[Dataset entries]
--

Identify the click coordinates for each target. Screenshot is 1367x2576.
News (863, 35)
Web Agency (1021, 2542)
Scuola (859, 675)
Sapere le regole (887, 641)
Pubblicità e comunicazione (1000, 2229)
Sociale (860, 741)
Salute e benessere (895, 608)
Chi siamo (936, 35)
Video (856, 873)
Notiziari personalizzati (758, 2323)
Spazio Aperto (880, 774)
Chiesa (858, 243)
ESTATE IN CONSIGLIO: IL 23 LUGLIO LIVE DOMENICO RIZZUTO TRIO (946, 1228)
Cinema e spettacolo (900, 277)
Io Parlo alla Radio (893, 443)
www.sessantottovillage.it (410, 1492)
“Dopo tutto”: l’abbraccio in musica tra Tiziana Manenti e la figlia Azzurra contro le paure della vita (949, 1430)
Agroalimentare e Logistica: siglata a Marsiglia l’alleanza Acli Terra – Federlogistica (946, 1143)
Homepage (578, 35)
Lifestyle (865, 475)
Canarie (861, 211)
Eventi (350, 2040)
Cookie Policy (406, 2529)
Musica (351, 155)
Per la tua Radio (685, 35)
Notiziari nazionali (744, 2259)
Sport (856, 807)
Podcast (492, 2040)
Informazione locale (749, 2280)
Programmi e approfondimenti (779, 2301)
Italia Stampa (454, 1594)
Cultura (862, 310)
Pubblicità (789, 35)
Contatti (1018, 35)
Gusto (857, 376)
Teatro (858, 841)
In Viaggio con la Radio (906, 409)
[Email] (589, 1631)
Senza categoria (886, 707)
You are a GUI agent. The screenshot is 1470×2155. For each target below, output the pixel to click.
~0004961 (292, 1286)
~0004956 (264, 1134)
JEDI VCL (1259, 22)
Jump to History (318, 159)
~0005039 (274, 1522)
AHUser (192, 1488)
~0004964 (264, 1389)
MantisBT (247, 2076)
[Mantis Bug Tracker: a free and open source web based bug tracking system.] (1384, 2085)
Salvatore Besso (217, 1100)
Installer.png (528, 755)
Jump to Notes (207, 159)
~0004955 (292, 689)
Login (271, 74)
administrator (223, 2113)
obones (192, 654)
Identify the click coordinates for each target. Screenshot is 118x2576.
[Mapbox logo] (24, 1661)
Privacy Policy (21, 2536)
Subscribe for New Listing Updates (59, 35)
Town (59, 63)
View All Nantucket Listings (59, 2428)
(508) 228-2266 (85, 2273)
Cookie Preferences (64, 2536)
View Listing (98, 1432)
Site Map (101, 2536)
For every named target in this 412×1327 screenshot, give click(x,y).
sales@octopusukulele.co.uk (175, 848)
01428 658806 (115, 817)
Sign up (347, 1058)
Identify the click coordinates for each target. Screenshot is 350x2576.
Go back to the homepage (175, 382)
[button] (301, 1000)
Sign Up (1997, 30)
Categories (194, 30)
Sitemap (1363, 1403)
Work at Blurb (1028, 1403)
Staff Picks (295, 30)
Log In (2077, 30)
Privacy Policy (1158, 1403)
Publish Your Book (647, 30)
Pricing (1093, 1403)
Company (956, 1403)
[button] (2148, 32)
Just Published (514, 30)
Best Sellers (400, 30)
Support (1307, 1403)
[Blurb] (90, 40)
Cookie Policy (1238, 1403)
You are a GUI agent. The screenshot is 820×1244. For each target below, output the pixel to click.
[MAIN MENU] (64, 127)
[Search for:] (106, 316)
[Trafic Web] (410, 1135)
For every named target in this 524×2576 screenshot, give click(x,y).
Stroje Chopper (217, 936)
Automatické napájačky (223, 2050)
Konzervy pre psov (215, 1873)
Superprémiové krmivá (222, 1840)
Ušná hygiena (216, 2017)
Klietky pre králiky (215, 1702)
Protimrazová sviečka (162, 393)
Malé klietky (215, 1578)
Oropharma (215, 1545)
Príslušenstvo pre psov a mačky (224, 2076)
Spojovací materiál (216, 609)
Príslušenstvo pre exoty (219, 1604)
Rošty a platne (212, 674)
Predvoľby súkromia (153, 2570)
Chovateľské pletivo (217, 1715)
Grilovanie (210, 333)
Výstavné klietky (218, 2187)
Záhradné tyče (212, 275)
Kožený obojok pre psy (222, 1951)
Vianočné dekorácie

--

WHAT TO WORK ON:
Look above for the line with "Cookie Policy (406, 2529)" and the line with "Categories (194, 30)"; transcribe both and all lines in between, exactly, and nothing else.

REPLY:
Cookie Policy (406, 2529)
Musica (351, 155)
Per la tua Radio (685, 35)
Notiziari nazionali (744, 2259)
Sport (856, 807)
Podcast (492, 2040)
Informazione locale (749, 2280)
Programmi e approfondimenti (779, 2301)
Italia Stampa (454, 1594)
Cultura (862, 310)
Pubblicità (789, 35)
Contatti (1018, 35)
Gusto (857, 376)
Teatro (858, 841)
In Viaggio con la Radio (906, 409)
[Email] (589, 1631)
Senza categoria (886, 707)
You are a GUI agent. The screenshot is 1470×2155. For each target below, output the pixel to click.
~0004961 (292, 1286)
~0004956 (264, 1134)
JEDI VCL (1259, 22)
Jump to History (318, 159)
~0005039 (274, 1522)
AHUser (192, 1488)
~0004964 (264, 1389)
MantisBT (247, 2076)
[Mantis Bug Tracker: a free and open source web based bug tracking system.] (1384, 2085)
Salvatore Besso (217, 1100)
Installer.png (528, 755)
Jump to Notes (207, 159)
~0004955 (292, 689)
Login (271, 74)
administrator (223, 2113)
obones (192, 654)
Identify the click coordinates for each target. Screenshot is 118x2576.
[Mapbox logo] (24, 1661)
Privacy Policy (21, 2536)
Subscribe for New Listing Updates (59, 35)
Town (59, 63)
View All Nantucket Listings (59, 2428)
(508) 228-2266 (85, 2273)
Cookie Preferences (64, 2536)
View Listing (98, 1432)
Site Map (101, 2536)
For every named target in this 412×1327 screenshot, give click(x,y).
sales@octopusukulele.co.uk (175, 848)
01428 658806 (115, 817)
Sign up (347, 1058)
Identify the click coordinates for each target. Screenshot is 350x2576.
Go back to the homepage (175, 382)
[button] (301, 1000)
Sign Up (1997, 30)
Categories (194, 30)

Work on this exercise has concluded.